Asking the injured athlete a few key questions may be helpful, in gauging whether he or she has had a concussion. Consider these examples:

  • What is your name?
  • Where are we?
  • What day is it today?
  • Do you remember what just happened?
  • What did you eat for breakfast?

What should be done, if a runner or athlete has a concussion?

The first step is to refrain from continued participation in the race, game, workout, or other activity and seek medical attention. The risk of a fall and more severe brain injury is greater with continued exertion after a concussion.
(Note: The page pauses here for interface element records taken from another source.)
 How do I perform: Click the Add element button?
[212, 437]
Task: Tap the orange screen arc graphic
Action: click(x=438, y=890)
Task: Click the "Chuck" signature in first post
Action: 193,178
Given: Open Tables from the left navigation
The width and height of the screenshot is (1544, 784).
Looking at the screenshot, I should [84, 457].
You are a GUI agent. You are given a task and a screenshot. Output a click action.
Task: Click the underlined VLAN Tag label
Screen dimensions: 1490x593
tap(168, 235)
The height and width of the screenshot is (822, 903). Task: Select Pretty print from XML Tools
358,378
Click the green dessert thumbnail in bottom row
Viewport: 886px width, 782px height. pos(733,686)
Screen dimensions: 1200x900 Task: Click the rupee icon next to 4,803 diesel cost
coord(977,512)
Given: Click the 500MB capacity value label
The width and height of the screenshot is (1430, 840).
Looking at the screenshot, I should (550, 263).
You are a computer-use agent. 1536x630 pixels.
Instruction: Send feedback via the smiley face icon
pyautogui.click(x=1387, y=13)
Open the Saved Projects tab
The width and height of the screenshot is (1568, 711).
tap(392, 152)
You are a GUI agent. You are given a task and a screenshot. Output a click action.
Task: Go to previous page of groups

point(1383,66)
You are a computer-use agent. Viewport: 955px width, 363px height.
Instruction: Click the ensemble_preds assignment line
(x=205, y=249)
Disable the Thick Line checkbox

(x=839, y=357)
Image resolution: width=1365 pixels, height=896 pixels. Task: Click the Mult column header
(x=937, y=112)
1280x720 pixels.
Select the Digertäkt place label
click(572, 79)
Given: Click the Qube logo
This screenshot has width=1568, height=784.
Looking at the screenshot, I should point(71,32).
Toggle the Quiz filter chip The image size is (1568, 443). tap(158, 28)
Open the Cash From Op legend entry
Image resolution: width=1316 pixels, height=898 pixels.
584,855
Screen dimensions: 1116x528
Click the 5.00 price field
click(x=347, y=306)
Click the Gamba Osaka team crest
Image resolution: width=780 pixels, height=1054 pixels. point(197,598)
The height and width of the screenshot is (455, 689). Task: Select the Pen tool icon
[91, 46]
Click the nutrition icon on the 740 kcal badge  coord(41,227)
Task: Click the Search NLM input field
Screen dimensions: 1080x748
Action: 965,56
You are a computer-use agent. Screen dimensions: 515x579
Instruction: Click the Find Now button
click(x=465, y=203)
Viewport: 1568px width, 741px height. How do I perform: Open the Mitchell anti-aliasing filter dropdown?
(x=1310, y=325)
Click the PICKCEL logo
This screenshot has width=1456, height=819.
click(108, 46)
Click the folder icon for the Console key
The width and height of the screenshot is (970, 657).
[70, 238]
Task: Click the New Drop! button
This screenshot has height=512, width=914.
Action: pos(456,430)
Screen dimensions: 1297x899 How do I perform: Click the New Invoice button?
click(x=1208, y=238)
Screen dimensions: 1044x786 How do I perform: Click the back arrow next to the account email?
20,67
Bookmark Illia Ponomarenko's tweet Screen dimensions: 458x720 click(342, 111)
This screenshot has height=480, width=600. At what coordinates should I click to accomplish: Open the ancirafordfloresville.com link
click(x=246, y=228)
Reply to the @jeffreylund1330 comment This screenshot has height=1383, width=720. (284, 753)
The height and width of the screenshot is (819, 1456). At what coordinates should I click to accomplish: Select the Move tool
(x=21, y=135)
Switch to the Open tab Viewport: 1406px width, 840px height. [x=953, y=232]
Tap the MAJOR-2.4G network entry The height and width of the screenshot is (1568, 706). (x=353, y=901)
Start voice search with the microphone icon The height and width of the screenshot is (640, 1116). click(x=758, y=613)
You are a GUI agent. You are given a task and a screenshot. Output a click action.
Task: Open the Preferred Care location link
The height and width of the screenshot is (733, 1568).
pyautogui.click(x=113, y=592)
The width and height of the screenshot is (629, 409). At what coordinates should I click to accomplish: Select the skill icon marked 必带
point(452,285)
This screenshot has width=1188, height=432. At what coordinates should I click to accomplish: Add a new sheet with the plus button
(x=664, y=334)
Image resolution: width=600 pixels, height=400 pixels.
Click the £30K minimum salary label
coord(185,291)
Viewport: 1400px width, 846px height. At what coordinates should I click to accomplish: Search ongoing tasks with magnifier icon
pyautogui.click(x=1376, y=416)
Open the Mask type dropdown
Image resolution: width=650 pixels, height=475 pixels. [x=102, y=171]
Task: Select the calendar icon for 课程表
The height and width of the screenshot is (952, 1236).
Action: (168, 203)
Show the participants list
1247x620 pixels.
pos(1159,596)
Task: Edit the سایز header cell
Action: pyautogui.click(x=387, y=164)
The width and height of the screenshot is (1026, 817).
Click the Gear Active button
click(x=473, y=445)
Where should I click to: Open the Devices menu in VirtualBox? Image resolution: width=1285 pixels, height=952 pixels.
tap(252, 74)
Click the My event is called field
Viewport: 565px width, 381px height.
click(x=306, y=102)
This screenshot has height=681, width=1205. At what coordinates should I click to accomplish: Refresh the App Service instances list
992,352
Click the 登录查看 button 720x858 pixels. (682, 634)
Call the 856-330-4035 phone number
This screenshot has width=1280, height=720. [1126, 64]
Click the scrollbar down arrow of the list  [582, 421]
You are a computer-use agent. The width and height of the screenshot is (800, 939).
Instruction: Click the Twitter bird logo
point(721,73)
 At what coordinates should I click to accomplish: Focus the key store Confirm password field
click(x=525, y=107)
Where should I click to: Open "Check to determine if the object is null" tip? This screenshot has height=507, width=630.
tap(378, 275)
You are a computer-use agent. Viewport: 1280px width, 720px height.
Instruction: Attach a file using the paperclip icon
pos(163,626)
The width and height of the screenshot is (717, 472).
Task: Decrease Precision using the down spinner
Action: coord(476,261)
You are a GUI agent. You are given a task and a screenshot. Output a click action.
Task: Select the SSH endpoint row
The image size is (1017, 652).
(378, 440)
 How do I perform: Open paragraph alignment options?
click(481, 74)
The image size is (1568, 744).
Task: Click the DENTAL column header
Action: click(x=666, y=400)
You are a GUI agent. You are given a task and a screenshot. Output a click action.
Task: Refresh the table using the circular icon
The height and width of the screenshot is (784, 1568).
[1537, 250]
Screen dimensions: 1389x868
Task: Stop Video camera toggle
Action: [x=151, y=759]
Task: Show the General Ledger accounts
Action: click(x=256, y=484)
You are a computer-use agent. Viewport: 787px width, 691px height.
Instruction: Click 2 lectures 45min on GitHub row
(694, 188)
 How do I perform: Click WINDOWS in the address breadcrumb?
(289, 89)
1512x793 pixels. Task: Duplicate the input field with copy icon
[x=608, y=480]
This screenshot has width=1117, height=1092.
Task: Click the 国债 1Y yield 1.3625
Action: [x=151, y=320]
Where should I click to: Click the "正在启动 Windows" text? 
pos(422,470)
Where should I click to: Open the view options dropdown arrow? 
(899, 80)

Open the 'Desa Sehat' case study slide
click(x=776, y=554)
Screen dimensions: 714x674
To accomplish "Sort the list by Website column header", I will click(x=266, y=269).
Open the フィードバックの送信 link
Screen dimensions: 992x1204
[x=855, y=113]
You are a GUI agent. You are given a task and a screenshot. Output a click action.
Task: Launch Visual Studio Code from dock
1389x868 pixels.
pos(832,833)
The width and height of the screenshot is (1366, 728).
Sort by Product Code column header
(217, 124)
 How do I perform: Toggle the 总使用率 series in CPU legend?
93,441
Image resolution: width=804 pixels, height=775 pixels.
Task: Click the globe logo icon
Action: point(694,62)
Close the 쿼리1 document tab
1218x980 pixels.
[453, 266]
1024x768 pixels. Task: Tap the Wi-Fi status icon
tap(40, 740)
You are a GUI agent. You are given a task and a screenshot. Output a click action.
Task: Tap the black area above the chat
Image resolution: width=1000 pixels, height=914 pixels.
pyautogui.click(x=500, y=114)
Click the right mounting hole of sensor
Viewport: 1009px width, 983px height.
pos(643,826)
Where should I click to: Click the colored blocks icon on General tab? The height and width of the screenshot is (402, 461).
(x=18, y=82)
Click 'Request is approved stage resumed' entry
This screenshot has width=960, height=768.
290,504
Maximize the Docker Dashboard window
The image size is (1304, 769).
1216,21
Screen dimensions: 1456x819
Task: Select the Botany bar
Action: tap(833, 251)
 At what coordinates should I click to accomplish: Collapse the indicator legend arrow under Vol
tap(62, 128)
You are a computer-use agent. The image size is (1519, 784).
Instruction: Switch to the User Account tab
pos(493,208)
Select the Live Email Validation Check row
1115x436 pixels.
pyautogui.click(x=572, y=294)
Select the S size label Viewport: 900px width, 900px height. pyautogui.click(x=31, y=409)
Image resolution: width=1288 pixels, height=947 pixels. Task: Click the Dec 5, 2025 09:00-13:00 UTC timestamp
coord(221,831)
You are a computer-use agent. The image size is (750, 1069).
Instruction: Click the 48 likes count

Post-concussion symptoms may last for days or even weeks afterwards. These may include

  1. anxiety
  2. depression
  3. difficulty concentrating
  4. headache
  5. light intolerance
  6. memory issues
  7. noise intolerance
  8. reduced attention span
  9. sleeping problems
  10. taste and smell impairment

Medical professionals generally advise reduced physical activity and mental exertion, follow-up medical care, and a gradual return to sports (such as running and race training) after a concussion.